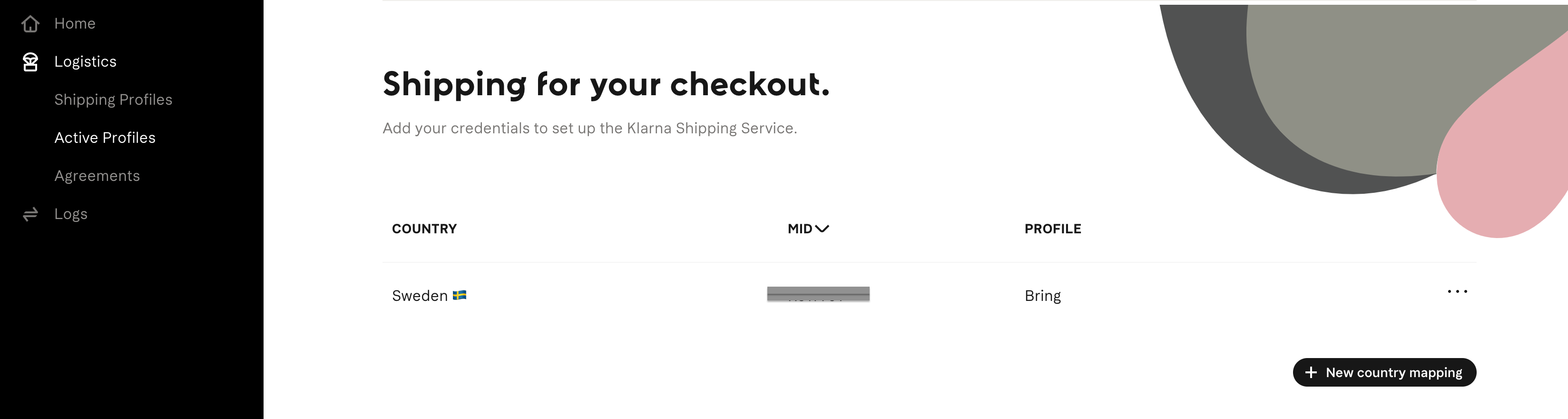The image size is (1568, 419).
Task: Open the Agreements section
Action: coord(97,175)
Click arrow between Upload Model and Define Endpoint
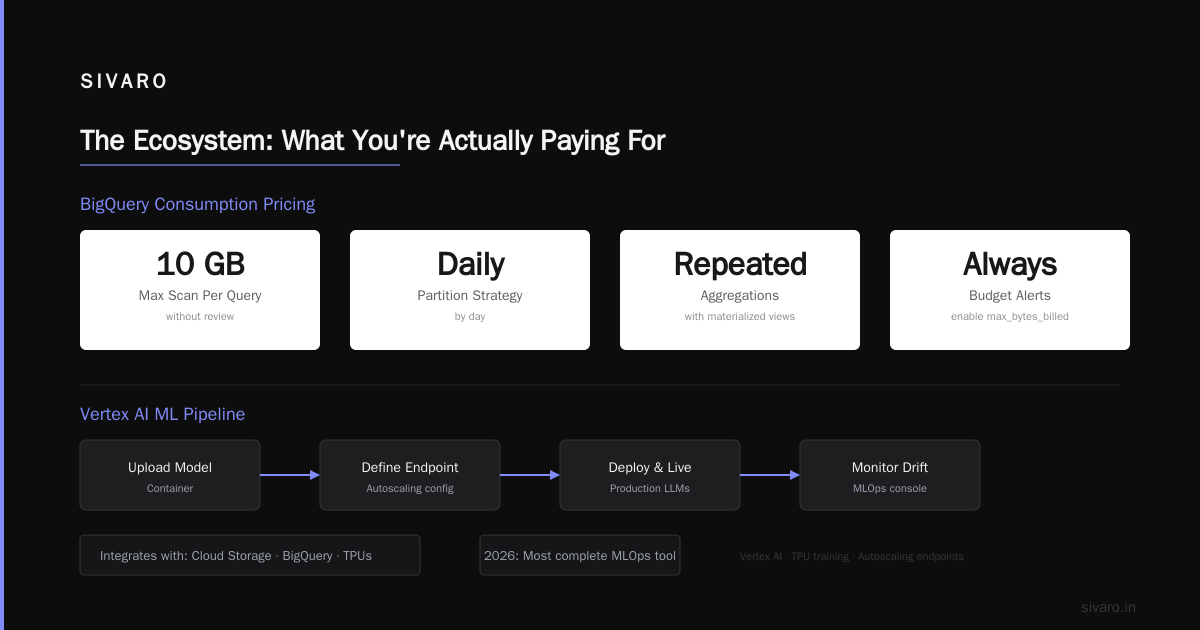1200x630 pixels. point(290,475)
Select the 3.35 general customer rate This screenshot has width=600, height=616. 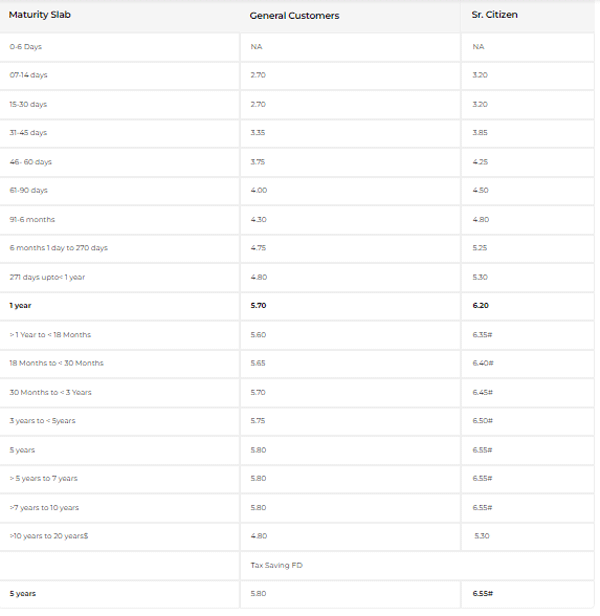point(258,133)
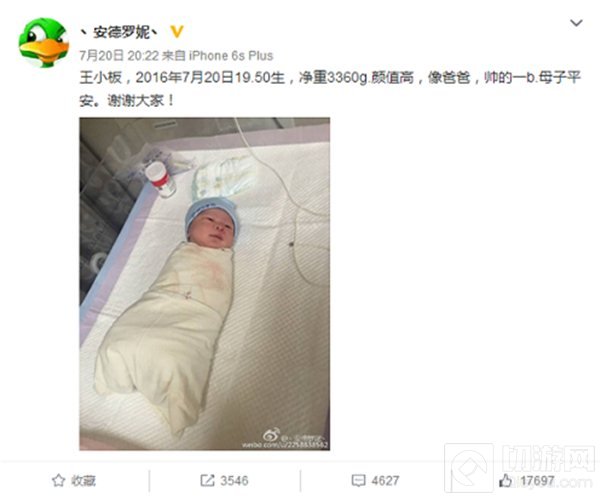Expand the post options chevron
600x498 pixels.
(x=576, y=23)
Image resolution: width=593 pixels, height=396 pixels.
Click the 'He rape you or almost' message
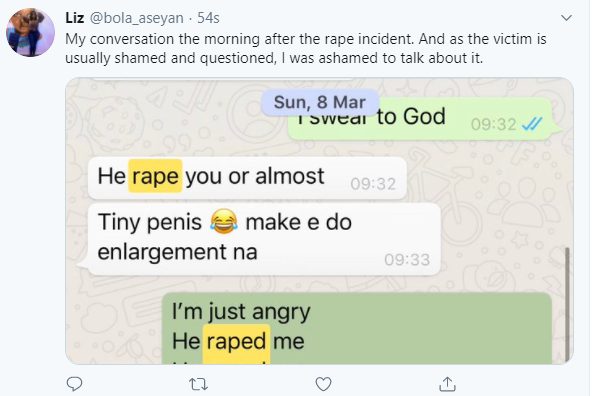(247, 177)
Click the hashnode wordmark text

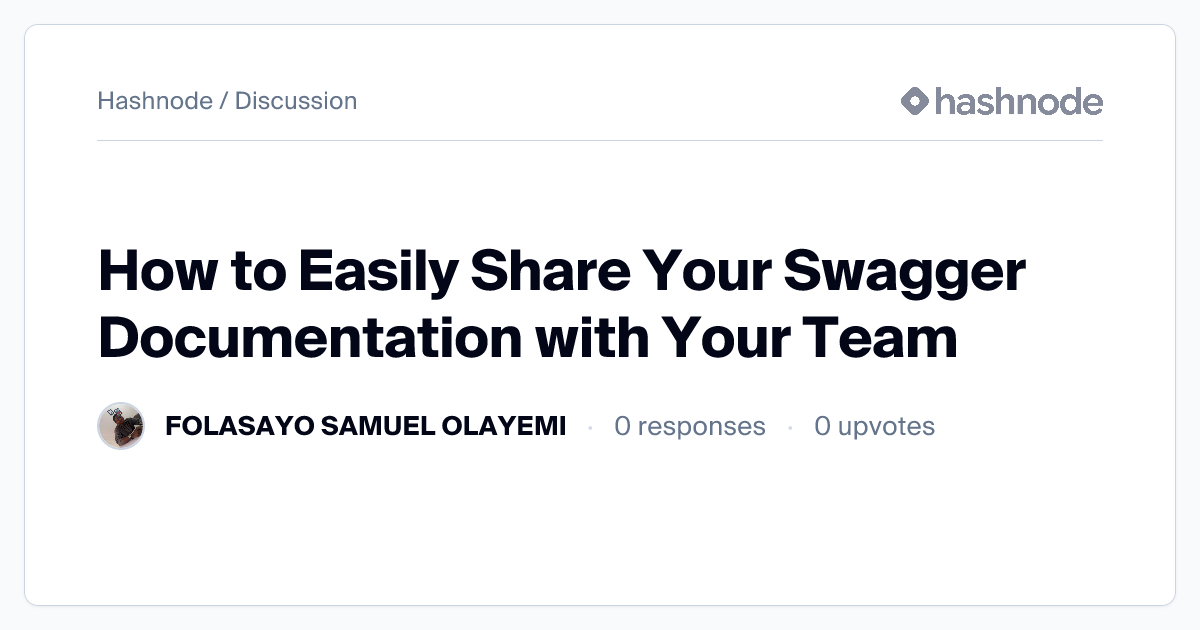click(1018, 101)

— Problem details —
Lay out the rows as a JSON list of strings with one string per line. Start at the line with "Image resolution: width=593" and continue through the last line of the rows, including both. Skip blank lines and leave the pictures out.

— Solution to the problem —
[
  "Image resolution: width=593 pixels, height=396 pixels.",
  "Click the 'He rape you or almost' message",
  "(247, 177)",
  "Click the hashnode wordmark text",
  "click(1018, 101)"
]